* **Work instruction**: Let the output be exactly the lines from the one containing "Kultura (28, 243)" through the end of the records below, both included.

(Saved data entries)
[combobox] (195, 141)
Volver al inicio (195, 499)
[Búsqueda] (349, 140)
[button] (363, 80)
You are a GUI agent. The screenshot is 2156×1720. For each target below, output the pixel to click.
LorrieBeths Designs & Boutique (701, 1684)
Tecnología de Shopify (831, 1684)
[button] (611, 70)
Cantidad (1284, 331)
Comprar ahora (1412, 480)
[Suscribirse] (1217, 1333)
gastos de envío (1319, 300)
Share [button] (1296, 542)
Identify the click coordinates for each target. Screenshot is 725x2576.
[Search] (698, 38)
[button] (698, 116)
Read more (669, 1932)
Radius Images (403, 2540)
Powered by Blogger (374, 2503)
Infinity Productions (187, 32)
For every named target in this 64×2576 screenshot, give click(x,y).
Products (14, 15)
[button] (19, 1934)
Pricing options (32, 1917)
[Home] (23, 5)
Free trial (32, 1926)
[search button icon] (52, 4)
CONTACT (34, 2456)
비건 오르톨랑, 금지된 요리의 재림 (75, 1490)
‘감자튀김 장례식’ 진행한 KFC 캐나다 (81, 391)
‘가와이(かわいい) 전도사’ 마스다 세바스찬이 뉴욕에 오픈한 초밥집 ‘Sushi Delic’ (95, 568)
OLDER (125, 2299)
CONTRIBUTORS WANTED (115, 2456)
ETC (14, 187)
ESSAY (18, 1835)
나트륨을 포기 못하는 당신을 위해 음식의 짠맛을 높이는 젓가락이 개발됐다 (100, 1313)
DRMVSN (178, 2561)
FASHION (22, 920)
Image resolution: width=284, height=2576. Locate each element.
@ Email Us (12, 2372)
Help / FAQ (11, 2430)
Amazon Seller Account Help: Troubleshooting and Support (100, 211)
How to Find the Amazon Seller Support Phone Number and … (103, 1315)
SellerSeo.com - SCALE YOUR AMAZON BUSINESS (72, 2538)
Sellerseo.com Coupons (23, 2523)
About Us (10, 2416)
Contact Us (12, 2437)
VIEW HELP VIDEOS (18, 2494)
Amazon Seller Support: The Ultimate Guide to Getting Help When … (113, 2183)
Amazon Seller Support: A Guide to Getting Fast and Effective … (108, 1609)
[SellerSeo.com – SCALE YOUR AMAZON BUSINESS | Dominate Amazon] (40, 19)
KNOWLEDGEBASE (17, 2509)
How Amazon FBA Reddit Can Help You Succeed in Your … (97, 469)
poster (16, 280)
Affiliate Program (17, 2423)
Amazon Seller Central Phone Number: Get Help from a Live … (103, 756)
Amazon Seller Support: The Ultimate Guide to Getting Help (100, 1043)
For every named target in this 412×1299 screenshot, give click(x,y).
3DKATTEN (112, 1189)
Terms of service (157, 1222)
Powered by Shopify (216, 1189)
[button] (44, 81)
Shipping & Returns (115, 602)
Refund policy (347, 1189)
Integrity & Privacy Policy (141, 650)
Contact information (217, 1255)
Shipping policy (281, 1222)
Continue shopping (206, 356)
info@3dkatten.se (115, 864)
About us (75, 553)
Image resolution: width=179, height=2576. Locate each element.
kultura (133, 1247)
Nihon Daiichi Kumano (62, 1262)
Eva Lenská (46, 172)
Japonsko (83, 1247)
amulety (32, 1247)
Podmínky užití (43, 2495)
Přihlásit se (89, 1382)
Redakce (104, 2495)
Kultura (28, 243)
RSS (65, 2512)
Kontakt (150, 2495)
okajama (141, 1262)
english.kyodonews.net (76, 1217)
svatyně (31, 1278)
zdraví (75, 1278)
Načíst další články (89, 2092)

* **Response to the exercise**:
Kultura (28, 243)
RSS (65, 2512)
Kontakt (150, 2495)
okajama (141, 1262)
english.kyodonews.net (76, 1217)
svatyně (31, 1278)
zdraví (75, 1278)
Načíst další články (89, 2092)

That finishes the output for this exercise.